**WHAT YOU HAVE TO DO:** Reproduce the lines of the records word for word, starting with the line that contains "Screen dimensions: 450x253" and going on through the end of the records, with both ends included. Leave the pictures out of your answer.

**Entries on target coordinates:**
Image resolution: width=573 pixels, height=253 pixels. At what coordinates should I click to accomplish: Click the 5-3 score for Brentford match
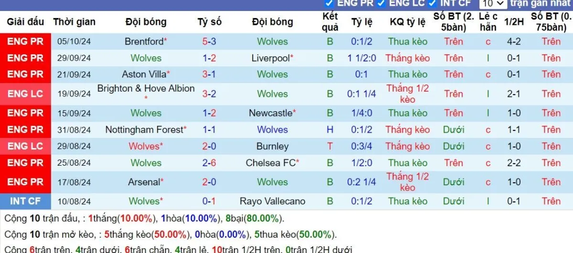[209, 42]
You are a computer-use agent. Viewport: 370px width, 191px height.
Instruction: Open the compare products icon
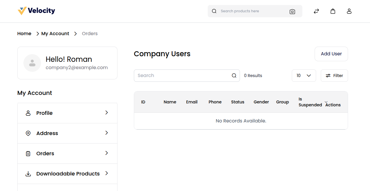[316, 11]
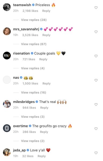Viewport: 103px width, 161px height.
Task: Open the risenation RN profile picture
Action: click(x=7, y=56)
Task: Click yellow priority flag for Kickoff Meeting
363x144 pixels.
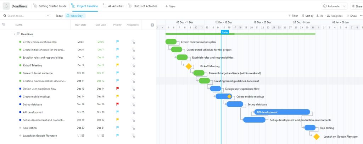Action: (118, 65)
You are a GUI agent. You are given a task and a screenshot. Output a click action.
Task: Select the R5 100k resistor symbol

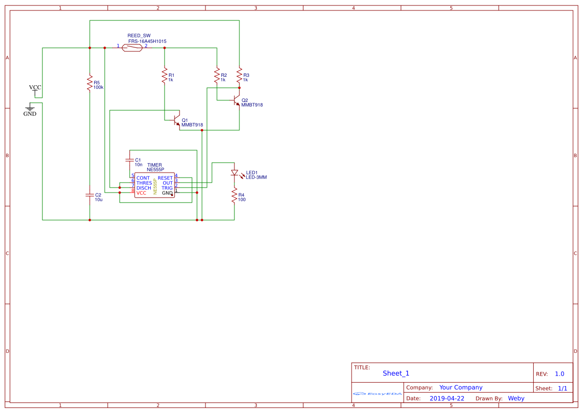89,82
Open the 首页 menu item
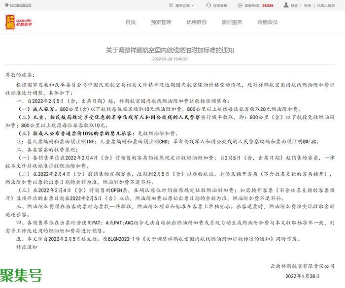 [130, 22]
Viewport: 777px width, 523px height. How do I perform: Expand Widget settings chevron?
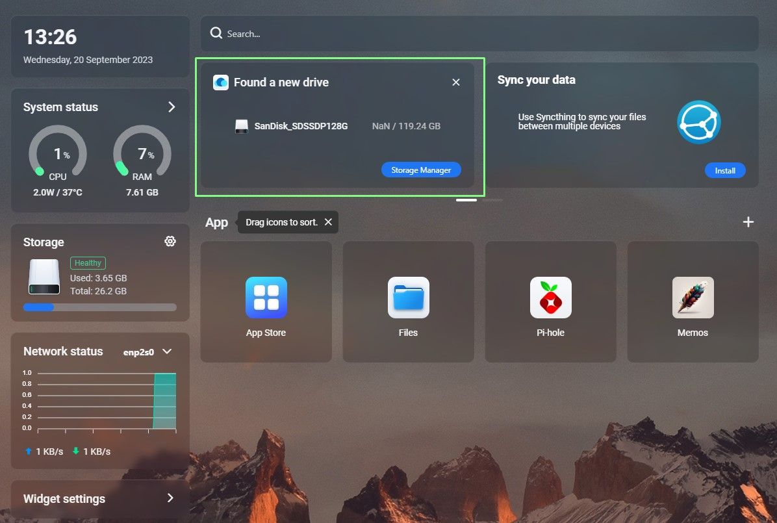click(x=170, y=498)
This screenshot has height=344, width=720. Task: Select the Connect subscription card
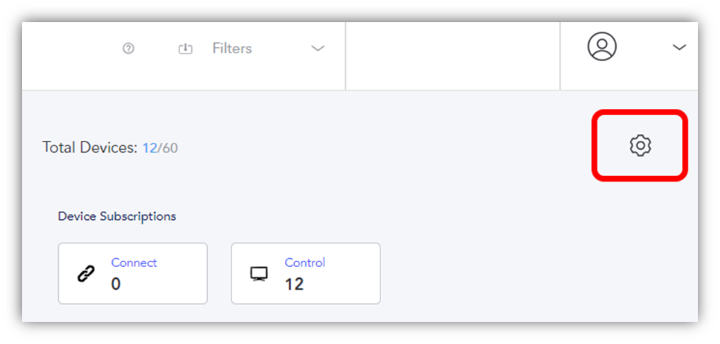(132, 273)
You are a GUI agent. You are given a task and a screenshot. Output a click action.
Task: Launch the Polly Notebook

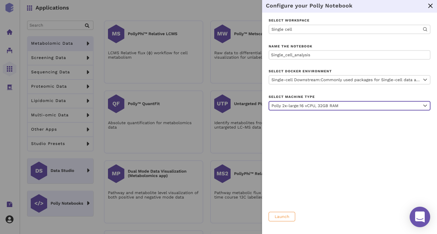(x=282, y=217)
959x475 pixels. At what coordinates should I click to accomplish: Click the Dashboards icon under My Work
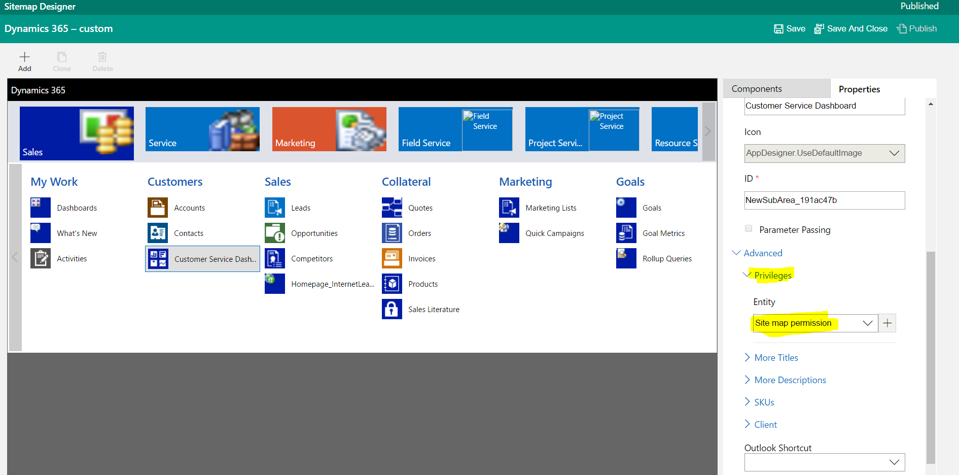40,207
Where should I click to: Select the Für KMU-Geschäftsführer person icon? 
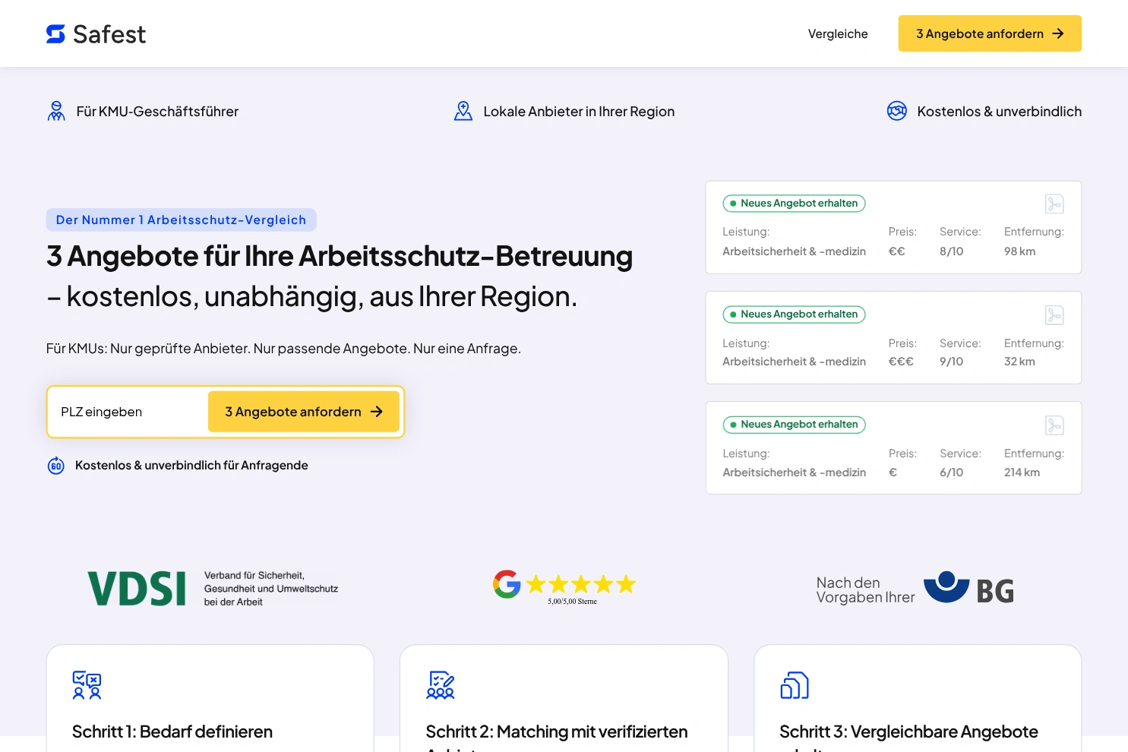56,110
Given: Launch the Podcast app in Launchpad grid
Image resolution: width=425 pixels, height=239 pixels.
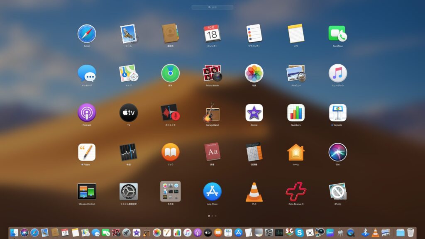Looking at the screenshot, I should pos(87,112).
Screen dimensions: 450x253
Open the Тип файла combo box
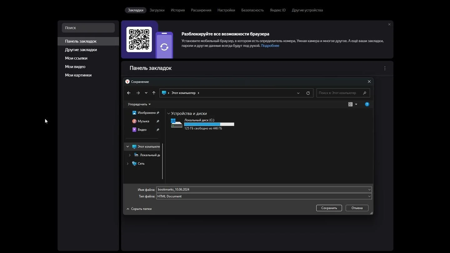pyautogui.click(x=264, y=196)
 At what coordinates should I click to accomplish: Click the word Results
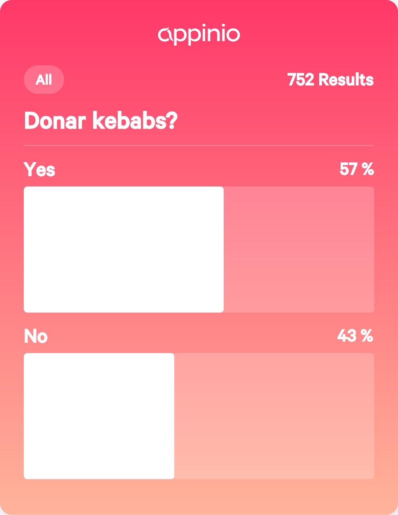click(346, 80)
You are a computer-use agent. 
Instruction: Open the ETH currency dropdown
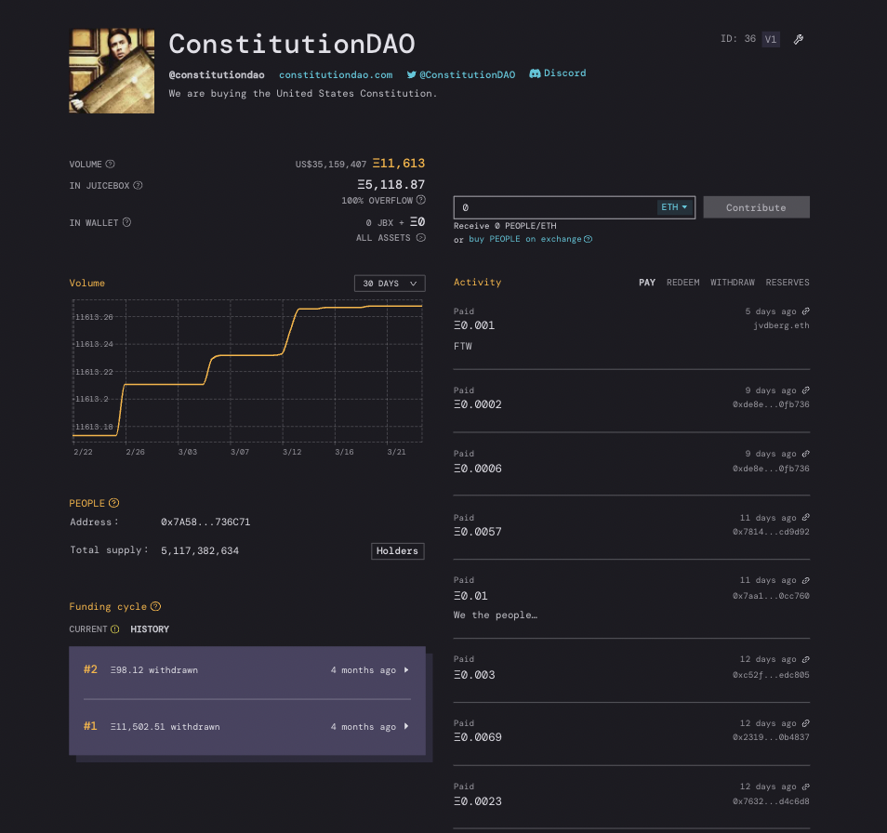pyautogui.click(x=674, y=207)
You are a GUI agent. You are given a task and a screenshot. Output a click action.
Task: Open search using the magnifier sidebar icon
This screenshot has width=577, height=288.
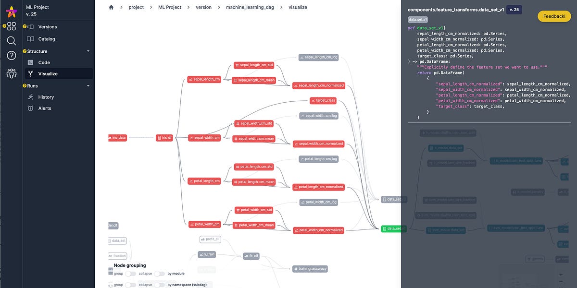pos(11,41)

**REPLY:**
Screen dimensions: 450x253
Open the Тип файла combo box
pyautogui.click(x=264, y=196)
 At what coordinates should I click to accomplish: Click the word Results
click(346, 80)
You are a computer-use agent. 
Instruction: Open the ETH currency dropdown
pyautogui.click(x=674, y=207)
You are a GUI agent. You are given a task and a screenshot. Output a click action.
Task: Open search using the magnifier sidebar icon
This screenshot has width=577, height=288.
pos(11,41)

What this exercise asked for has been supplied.